This nonlinear behavior has a very interesting consequence. If the climate system spends more time during a given interdecadal period on the Niño-4 < 0 side of phase space (e.g., if the period is dominated by La Niñas), then the relationship between ENSO and Australian rainfall will seem strong. At the same time, the interdecadal SST anomaly will be La Niña–like simply because the period is more heavily influenced by La Niña events. The IPO and its index will reflect this dominance of La Niña SST anomalies during the period and tend to be in a negative “phase.” (Recall that the IPO negative phase has a La Niña–like appearance, and the IPO positive phase has an El Niño–like appearance.)
This appears to be the case in the CGCM as illustrated in Fig. 7. Figure 7a shows the frequency distribution of June–December Niño-4 for IPO < 0 years and for IPO > 0 years. Niño-4 spends more time on the Niño-4 < 0 side of phase space than the Niño-4 > 0 side when the IPO < 0. Whereas, Niño-4 spends more time on the Niño-4 > 0 side in IPO > 0 years. Since the relationship between Niño-4 and rainfall is stronger in Niño-4 < 0 years (Fig. 6c), IPO < 0 years are more heavily influenced by years in which the relationship is strong (Fig. 7b).

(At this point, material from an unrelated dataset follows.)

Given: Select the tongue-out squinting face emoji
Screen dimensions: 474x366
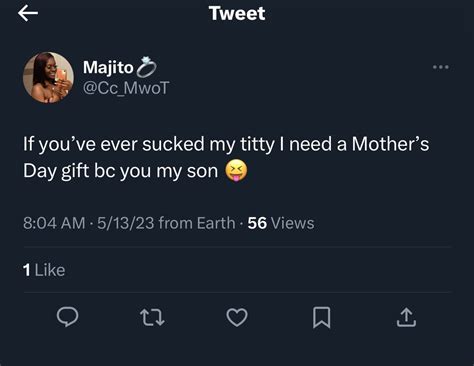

The same is true in the observations (Fig. 8). The frequency distribution of the SOI is shifted according to the value of the IPO index (Fig. 8a). The mean SOI for the positive IPO phase is −1.4 compared with 1.4 for the negative phase. The shift is particularly noticeable in the extremes: there are no years when the average SOI is less than −10 for negative IPO years compared with 16% of years for positive IPO years. Similarly, there are no years when the average SOI is greater than 10 for positive IPO years compared with 19% of years for negative IPO years. Kiem et al. (2003) also noted that the frequency of La Niña events is increased in the negative IPO phase. Similar results to those in Fig. 8a are shown by Barnett et al. (1999) in a CGCM experiment where the probability distribution of Niño-3 SST anomalies is significantly different depending on the sign of the decadal SST pattern in the North Pacific.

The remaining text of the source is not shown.